Researcher Isiah Jones published a broader ‘Security Methodology’ initiative that consolidates projects such as ICSOTPentest, AIpentest 3.1, AI-driven OT security demonstrations, command-line scripts, testing templates, research papers, and ICS (industrial control system)-focused security resources into a public framework hosted through GitHub repositories. The project positions itself as a practical resource hub for penetration testing, assessment workflows, and applied security research spanning industrial systems, IoT, and AI-driven cybersecurity experimentation.
Among the efforts drawing attention are demonstrations and toolsets shared through LinkedIn, GitHub, YouTube, and other social media platforms associated with the @aicyberiot profile, including the ICSOTPentest toolkit and the AIpentest 3.1 cybersecurity demonstration focused on AI-assisted security testing. The program emphasizes an important connection between AI-assisted security analyses and OT security in general. A couple of the linked projects and demonstrations bring about AI-enabled detection, automation, and threat analysis for cyber-physical systems, reflecting growing industry interest in applying AI to industrial threat detection, security validation, and cyber-physical risk analysis.
Industrial Cyber reached out to Jones to discuss the story behind AIpentest 3.1, the specific challenges he set out to solve when developing the platform, and how he defines it today, whether as a standalone tool, a broader security framework, or something more expansive within the AI and industrial cybersecurity landscape.

“The AIpentest safety and security tool is a tool that covers testing use cases for AI across multiple frameworks and practices such as AI RMF, OASB, OWASP, and MITRE ATLAS,” according to Jones. “I was trying to address the broader testing needs of testing AI beyond just LLM, LMM prompts, and agentic network scanning-based attacks.”
On how the platform operates in practice and where it could have the greatest impact across OT and ICS environments, Jones said that “the AIpentest tool was not built specifically for ICS OT. It is built specifically for testing AI products and solutions. However, wherever AI is being used in ICS OT, the tool can be used to test those additional attack surfaces.”
Moving on to for whom AIpentest is designed in practice and whether organizations are adopting it to replace manual testing, augment red teams, or enable more continuous and repeatable security validation, Jones explained that AIpentest is for security professionals who execute safety and security test techniques against AI and ML models from LLM, LMM to agent API, MCP, and other attack surfaces. The tool stands on its own, but it can be extended and used with other existing manual and API based testing techniques.
Recognizing that ICSOTpentest was developed specifically for industrial environments, Jones also addressed how AIpentest and ICSOTpentest could operate together and whether the cybersecurity industry is moving toward a more unified model where AI, IT, and OT security testing increasingly converge.

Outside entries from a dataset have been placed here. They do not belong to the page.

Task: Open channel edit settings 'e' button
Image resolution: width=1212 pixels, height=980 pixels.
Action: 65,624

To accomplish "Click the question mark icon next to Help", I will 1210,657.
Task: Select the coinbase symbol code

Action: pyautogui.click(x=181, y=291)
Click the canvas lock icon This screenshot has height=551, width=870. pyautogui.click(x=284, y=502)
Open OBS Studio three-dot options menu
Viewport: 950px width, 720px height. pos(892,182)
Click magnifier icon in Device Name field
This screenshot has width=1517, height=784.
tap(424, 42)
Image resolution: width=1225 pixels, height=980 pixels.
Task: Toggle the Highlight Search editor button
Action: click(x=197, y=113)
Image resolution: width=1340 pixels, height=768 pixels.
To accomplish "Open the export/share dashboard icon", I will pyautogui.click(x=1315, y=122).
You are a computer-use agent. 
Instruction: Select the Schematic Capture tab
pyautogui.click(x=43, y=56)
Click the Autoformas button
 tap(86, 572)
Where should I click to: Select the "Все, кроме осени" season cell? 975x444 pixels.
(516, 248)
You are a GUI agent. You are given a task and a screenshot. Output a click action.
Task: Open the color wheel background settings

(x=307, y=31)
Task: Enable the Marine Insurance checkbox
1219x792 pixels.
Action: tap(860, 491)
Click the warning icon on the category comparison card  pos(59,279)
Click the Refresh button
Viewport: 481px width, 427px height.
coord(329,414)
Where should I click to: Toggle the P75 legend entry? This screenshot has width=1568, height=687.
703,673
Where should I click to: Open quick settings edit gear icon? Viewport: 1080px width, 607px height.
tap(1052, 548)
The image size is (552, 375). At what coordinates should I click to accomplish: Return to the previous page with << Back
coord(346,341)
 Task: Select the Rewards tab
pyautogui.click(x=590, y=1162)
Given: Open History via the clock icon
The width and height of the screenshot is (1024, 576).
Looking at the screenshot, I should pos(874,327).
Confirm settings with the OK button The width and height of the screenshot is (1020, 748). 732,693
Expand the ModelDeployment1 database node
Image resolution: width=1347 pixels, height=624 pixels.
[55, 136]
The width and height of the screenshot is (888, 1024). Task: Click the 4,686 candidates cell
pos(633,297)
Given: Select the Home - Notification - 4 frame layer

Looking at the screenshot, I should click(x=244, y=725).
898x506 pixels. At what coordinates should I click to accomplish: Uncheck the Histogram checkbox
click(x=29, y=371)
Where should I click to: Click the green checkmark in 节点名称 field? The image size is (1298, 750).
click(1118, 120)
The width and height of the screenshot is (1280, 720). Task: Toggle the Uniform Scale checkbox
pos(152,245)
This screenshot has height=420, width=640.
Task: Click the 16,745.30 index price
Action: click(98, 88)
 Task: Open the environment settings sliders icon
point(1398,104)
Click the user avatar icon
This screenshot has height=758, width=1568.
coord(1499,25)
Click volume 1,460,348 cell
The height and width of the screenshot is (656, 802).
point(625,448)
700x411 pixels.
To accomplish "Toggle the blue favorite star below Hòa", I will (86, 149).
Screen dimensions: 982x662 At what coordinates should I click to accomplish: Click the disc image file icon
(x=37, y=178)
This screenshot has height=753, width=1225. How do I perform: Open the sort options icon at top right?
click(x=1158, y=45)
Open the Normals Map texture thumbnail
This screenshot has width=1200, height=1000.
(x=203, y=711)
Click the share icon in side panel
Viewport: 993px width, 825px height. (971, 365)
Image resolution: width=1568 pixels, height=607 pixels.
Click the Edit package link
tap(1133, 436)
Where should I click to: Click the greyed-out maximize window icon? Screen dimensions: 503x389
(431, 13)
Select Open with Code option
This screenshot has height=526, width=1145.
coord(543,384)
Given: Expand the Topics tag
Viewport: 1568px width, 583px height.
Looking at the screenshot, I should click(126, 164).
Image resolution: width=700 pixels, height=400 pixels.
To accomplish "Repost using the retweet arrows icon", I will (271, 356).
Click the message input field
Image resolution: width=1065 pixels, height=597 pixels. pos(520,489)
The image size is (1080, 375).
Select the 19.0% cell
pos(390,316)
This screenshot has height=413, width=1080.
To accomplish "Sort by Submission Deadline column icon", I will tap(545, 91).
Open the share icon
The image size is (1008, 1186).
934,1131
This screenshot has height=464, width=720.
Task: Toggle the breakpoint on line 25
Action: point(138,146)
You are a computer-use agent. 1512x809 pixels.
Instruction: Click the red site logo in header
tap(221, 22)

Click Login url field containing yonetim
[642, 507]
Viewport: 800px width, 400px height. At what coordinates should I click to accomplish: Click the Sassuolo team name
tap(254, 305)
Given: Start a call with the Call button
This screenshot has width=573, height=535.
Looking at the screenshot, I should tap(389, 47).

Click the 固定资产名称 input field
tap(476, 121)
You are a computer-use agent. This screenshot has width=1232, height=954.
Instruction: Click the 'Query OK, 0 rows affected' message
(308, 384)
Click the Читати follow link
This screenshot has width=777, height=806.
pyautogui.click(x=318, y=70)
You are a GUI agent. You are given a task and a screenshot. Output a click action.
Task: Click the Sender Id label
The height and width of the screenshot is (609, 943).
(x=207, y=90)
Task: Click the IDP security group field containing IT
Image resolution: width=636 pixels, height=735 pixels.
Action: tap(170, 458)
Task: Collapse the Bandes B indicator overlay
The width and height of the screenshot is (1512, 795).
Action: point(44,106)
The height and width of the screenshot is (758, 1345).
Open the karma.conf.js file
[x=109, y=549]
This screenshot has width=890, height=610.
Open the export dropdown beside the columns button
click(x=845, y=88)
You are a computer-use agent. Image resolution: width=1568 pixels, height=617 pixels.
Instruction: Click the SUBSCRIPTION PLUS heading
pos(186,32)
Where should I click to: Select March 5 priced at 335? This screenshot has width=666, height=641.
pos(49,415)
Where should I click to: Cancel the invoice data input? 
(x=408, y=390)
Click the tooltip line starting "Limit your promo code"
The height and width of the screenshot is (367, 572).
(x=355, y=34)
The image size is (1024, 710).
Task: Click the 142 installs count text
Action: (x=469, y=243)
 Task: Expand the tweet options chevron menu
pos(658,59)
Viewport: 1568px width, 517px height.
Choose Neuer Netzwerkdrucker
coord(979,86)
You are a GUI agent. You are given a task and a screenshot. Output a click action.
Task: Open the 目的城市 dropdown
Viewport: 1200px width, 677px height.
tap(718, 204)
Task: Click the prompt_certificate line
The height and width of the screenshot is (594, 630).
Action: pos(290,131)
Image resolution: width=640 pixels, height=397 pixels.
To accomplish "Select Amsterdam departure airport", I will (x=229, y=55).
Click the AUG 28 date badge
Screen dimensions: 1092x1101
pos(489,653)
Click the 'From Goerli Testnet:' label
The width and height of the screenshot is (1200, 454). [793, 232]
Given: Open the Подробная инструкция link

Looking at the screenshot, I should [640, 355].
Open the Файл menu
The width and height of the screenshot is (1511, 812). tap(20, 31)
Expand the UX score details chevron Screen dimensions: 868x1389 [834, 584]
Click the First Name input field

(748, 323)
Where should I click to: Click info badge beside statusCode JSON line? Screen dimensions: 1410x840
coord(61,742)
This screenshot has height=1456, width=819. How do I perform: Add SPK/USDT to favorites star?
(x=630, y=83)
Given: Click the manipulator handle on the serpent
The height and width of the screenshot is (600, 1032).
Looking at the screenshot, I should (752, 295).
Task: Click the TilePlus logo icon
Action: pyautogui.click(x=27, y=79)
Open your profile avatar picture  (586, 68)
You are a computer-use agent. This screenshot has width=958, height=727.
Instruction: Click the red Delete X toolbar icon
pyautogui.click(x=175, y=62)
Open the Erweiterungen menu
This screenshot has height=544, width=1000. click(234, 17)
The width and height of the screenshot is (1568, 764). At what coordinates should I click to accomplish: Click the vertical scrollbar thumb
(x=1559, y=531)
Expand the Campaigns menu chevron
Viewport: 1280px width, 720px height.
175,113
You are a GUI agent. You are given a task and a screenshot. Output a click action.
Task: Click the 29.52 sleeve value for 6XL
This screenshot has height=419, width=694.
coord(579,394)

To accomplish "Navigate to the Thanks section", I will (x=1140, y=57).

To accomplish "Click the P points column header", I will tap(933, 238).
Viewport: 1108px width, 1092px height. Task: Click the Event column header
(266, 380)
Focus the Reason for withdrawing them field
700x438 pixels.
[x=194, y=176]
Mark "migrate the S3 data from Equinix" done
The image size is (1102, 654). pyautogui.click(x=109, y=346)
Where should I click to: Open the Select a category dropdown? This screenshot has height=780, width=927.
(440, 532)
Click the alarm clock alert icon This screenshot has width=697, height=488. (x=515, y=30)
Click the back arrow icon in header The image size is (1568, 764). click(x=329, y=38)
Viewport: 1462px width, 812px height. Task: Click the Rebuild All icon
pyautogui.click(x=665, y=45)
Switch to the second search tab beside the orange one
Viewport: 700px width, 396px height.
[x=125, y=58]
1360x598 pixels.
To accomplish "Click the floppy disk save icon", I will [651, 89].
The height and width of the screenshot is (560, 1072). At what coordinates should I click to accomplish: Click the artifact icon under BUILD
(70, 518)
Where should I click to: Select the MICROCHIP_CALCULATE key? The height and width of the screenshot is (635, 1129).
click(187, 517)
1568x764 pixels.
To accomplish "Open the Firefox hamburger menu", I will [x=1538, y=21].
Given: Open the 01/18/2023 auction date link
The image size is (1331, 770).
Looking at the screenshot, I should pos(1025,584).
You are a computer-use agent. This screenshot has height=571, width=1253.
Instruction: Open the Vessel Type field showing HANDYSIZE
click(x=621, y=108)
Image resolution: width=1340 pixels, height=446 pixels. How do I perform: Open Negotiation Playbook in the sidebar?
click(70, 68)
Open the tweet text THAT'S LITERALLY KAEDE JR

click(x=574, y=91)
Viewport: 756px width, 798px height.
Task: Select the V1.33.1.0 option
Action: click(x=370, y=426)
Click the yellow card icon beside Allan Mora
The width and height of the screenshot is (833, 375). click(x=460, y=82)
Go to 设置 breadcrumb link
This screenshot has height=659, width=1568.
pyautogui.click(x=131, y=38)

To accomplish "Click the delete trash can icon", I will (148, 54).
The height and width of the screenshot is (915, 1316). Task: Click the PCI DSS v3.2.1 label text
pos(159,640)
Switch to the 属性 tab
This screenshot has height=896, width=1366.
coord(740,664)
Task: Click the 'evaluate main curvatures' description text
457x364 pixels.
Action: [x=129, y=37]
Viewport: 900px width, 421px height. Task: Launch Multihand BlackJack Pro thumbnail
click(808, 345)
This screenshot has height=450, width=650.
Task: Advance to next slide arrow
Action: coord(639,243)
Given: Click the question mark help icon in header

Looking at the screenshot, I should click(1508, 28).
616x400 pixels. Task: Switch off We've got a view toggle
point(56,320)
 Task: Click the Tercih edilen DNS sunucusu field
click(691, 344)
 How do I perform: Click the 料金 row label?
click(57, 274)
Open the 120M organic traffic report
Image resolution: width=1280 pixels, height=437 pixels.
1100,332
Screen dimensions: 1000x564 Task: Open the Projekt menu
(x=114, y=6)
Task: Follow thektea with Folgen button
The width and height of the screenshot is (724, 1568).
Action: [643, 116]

“The ICSOTpentest tool is a separate standalone tool that tests native features of ICS, OT and IoT components, applications, systems and devices,” according to Jones. “It executes steps throughout 9 phases and outputs artifacts that are usually created manually. It can be used in conjunction with the AIpentest tool if AI is being used by the target environments and assets.”
In light of increasing availability of offensive security tools powered by AI, worries have been raised that availability of such systems could lower the barrier to sophisticated cyberthreats and attacks. Jones talked about how he uses offensive security responsibly and the limitations surrounding this topic.
“My tools come with copyright, software license agreements and disclaimers for responsible use,” he said. “They are not open source. They are paid for licensed commercial products with several thousand lines of code. It is the responsibility of the testing organization and individual consultants to use all tools responsibly and within the scope of the projects. Same as any other licensed commercial products on the market.”
Jones explained that some users had expressed concerns or uncertainty about signing software license agreements for unlimited perpetual use of his tools across individual and enterprise environments. To address that, he shared an example licensing agreement for his ICSOTpentest.py platform and said similar two-page agreements would accompany future releases, including updated versions of the AIpentest safety and security testing framework and other commercial tools he plans to offer.
He described the licensing approach as intentionally simple and direct, avoiding excessive legal complexity and corporate-style language. He also indicated that the purchasing procedure is meant to be simple, whereby individuals interested in using the service could contact him regarding the price, sign the contract, pay their money, and finally get the license and the documentation, including the software package. It appears from Jones’ explanation that the contract will only contain relevant clauses for the transaction.
Jones also detailed several architectural and usability improvements introduced in v3.1 of the AIpentest Safety and Security Framework, including expanded support for dynamically integrating custom personas, payloads, and modules into testing workflows. He said the update also brings network, cloud, container, and API assessment capabilities directly into the interactive menu, allowing users to move between prompt-based interactions and infrastructure scanning functions without switching terminals or exiting interactive sessions.
The initiative shows an increase in the correlation between AI-powered analysis in security and OT defense and protection. Several of the measures and demonstrations focus on AI-driven threat analysis and automation to detect issues in cyber-physical systems, mirroring the current momentum in the security industry towards applying machine learning techniques for detecting security incidents in OT security.